We unpack hot topics about Australia's system of government with author of Beyond Federation Dr Klaas Woldring. Do you understand what is in the Australian Constitution? 

By
Anneke Boudewijn. Pamela Cook
Published on
Wednesday, August 30, 2017 - 11:08
File size
4.5 MB
Duration
9 min 47 sec

Part 2 - Does our Constitution need a rewrite?

Do you understand what is in the Australian Constitution? Dr Woldring says it's an "archaic" document that many people are unfamiliar with.

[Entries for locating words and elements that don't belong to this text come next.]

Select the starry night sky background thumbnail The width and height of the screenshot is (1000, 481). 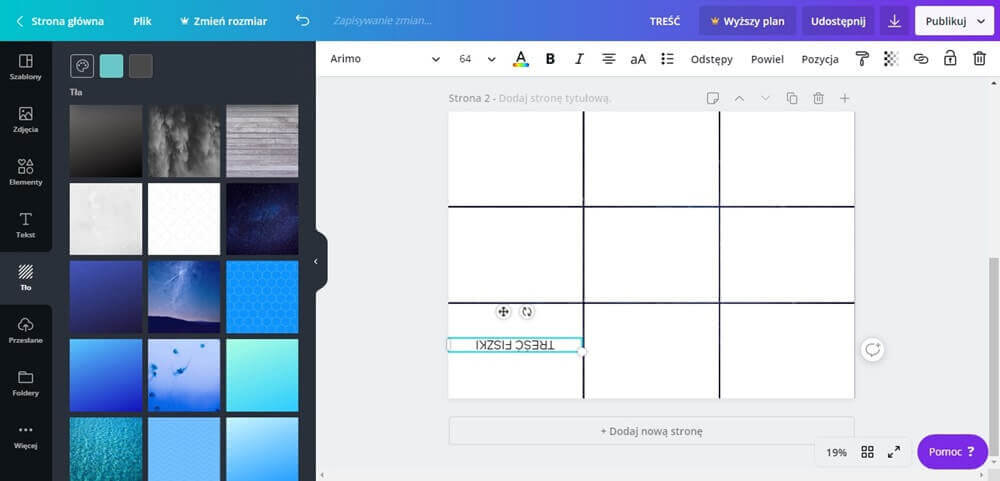click(x=262, y=219)
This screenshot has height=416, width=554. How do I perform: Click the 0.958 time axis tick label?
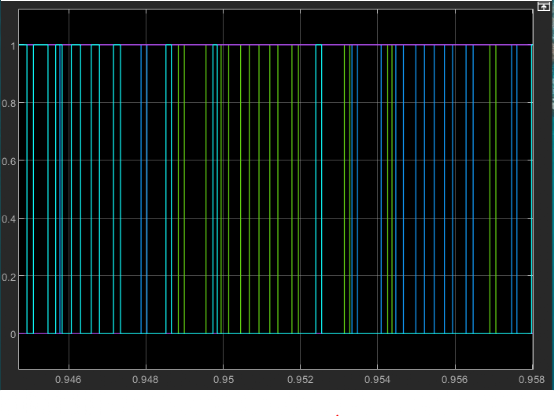(532, 380)
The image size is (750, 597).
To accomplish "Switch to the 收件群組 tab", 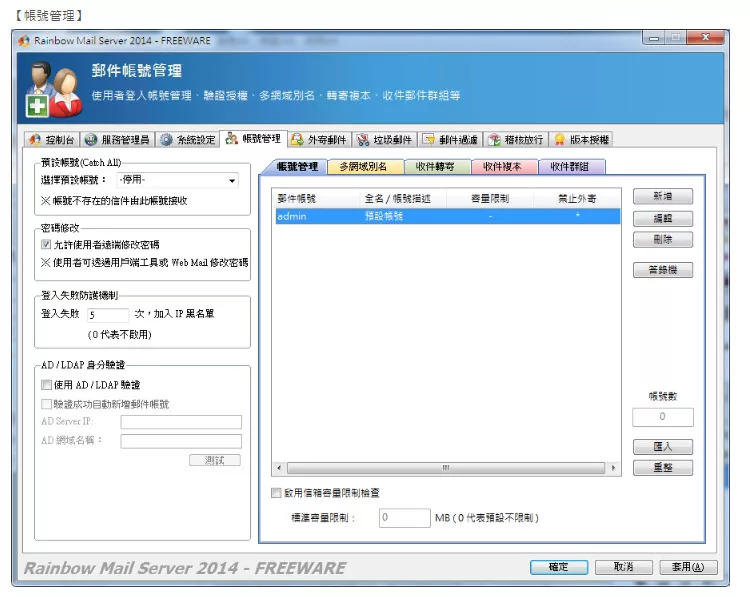I will tap(572, 167).
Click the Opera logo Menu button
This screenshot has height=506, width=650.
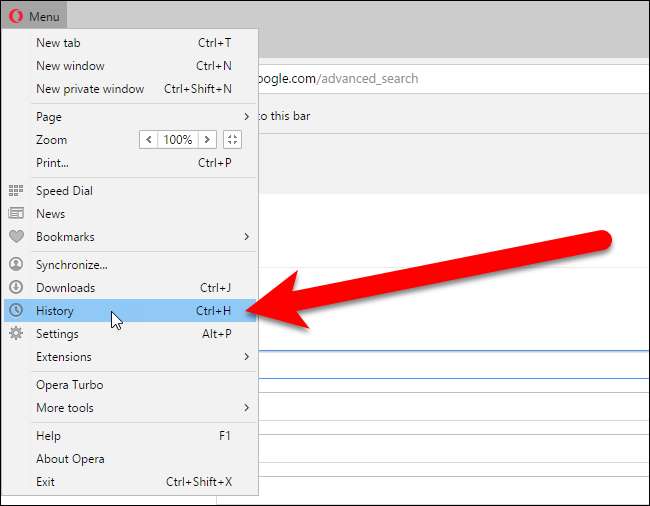point(35,16)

What missing from the Constitution?

Speaking to SBS Dutch, Dr Woldring lists many key areas he says are missing from the Constitution:

  • The Prime Minister isn't mentioned
  • When it comes to committing the country to war, there is no requirement for parliamentary approval or discussion or vote
  • Local government isn't mentioned
  • It scarcely mentions existence of political parties or the reality of the political system
  • No bill of rights 
  • No provision for reconciliation with or representation of indigenous peoples
  • No provision for protection for the environment
  • No provision for election of diversity of representatives in both houses of parliament
  • No provision for cabinet ministers from outside the legislature
  • Does not state that the government derives its authority from the people's sovereignty
  • Does not protect parliamentary democracy
  • Does not address the position of women

 

Changing the Constitution

Changing or removing the Constitution can only happen with a referendum. However, Dr Woldring says it's "almost impossible" to get referendums accepted in Australia.

There is a process for changing the Constitution:

  1. A proposed change must be approved by the Parliament and then be put to Australians in a referendum.

  2. All Australian citizens on the electoral roll vote 'yes' or 'no' to the proposed change.

The referendum passes if it's approved by a majority of voters in a majority of states and with an overall majority of voters across the country, what's called a' double majority'. Territory voters are only counted in the national majority.

Dr Woldring says our two-party system makes changing the Constitution even harder, if one party does not agree with the change.